* **READING TEXT**
----------

I remember doing one of those quizzes on Facebook finding out which side of the brain I work on more. As if it was scientific fact that this quiz was at all correct it revealed that I used the right side of my brain more than the left which controlled instinct, art, emotion, imagination, memory, creativity and music. I didn’t mind those outcomes, although thinking about creativity does bring up a conversation I often had with Jacob. He had said to me when he was young that he couldn’t draw, and that everyone else in the family had the gene to draw and he didn’t. Like every mum tells their kids that they can do anything their hearts desires – I told him he could draw and he was good at it. It wasn’t until later in life that his true creative talent emerged, and even though he wasn’t an artist who drew pictures he was an artist of another kind – a writer. He wrote his own stories to come to life in his fancy cinematography work with his camera that he saved up to buy, the one I’m trying to use in this ‘capture your grief’ project. I have them still on the computer in word documents. They are still waiting patiently to come to life in motion picture. I would always joke with him that he would make his mum and dad rich with his work in the future. And I truly believe he would have had he been given more time on earth to pursue his dreams.
Since losing Jacob I have rediscovered my creative side of my brain which gladly needed tweaking and awakening as the feeling of grief and loss tends to leave you pretty numb and unresponsive to finding new things to get you through the day. I am very grateful for a friend who introduced me to Francesca Cox’s ‘facets of grief’ a self- paced art therapy workshop for grieving mothers. It was through her website that I found out about the inspirational work that others offer for bereaved mothers – CarlyMarie, Lexi Behrndt, Beryl Ayn Young and so many more. I have been able to create so many beautiful and meaningful projects to honour the feelings of losing Jacob. Some of the creations were created by all the good emotions guided by all the wonderful memories and moments of his life and others were created by the all negativity and sadness that comes hand in hand with grief of losing a child. But the total amount of and effort for the all the pieces of artwork regardless of what emotion that was driven behind the creating was equal.

----------

* **INFORMATION PROVIDED**
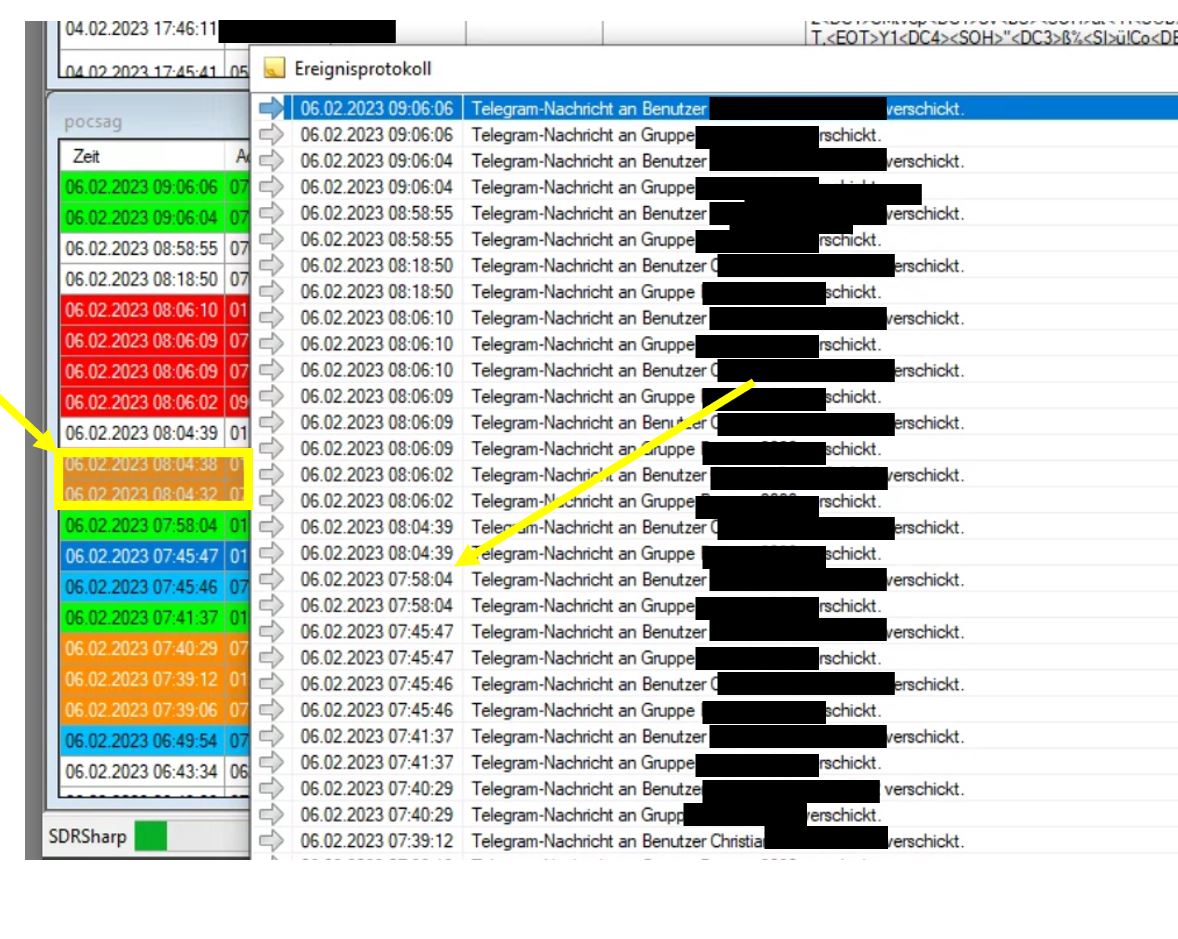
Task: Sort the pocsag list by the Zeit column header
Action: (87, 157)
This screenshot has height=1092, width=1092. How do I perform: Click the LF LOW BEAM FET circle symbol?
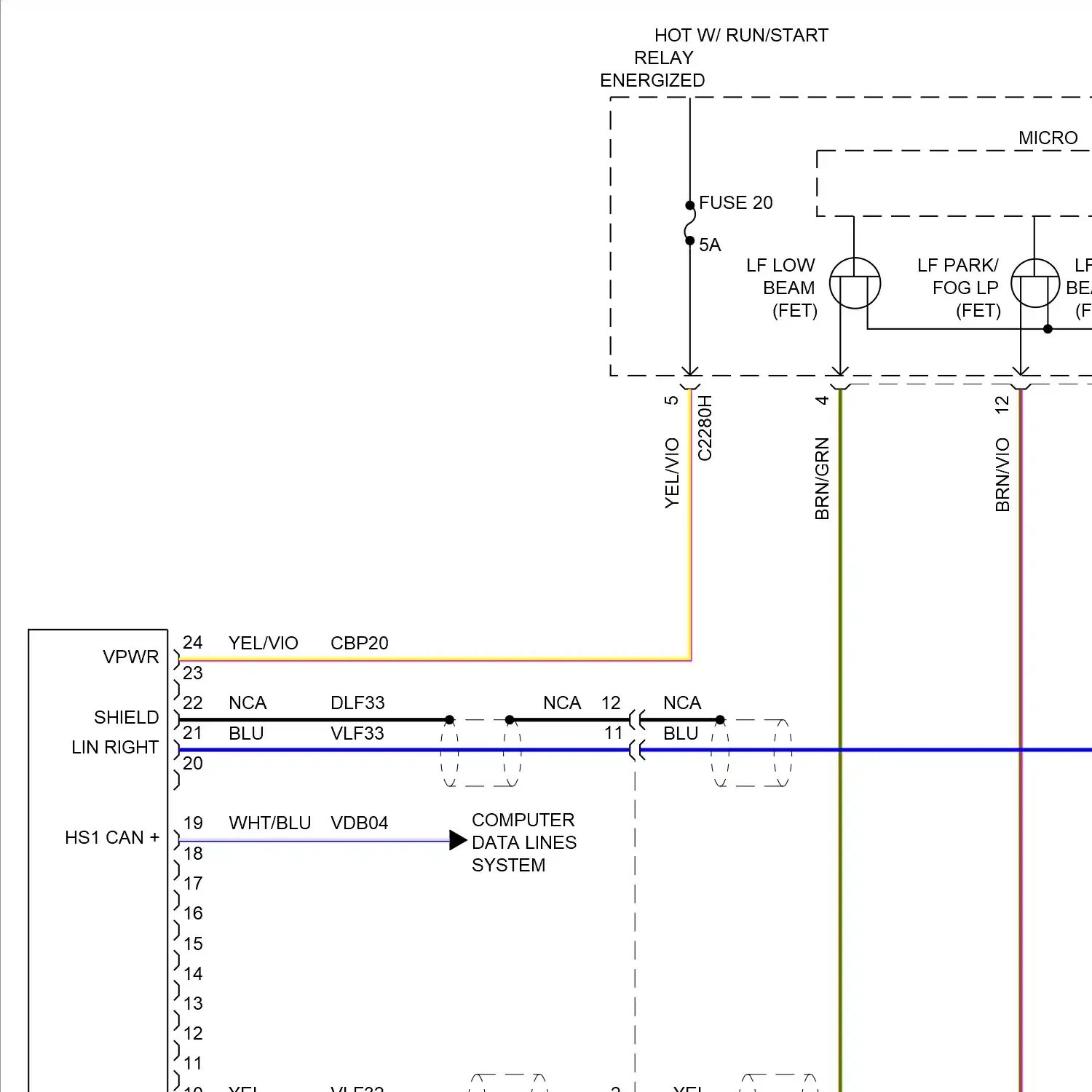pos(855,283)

----------

* **WORK INSTRUCTION**
Resume the reflection on grief and rediscovered creativity after Jacob's death, starting right after its last sentence.

* **REPLY TO THE TASK**
I have these creative heartworks scattered around the family room that have become a bit of a shrine in memory of my beautiful brown eyed boy. We might even have to get a bigger shelf as I keep adding items to the collection as I make them. This was the room he passed away him and a place I love to be in as i relax and watch tv and make chit chat with his siblings about how their days have panned out and what’s been happening in their young lives and snuggle with our cats and laugh at the funny things our birds says as he puts his 10cents into our conversations. We have an area outside too so his presence is not just confined to the indoors. We have his memorial bar outside with a plaque on it saying ‘capturing the chaos and creativity in Heaven on film’ where everyone can sit and have a drink for him and ring his bell to declare a toast is due providing you have a drink in hand. A couple of permanent markers are on the bar so people can write him a message, it’s the one time graffiti is allowed.
I guess I could say the words in my blog that I continue to write as I dedicate them to Jacob are my creative heartworks too. I write from the heart as stories of memories, love and grief.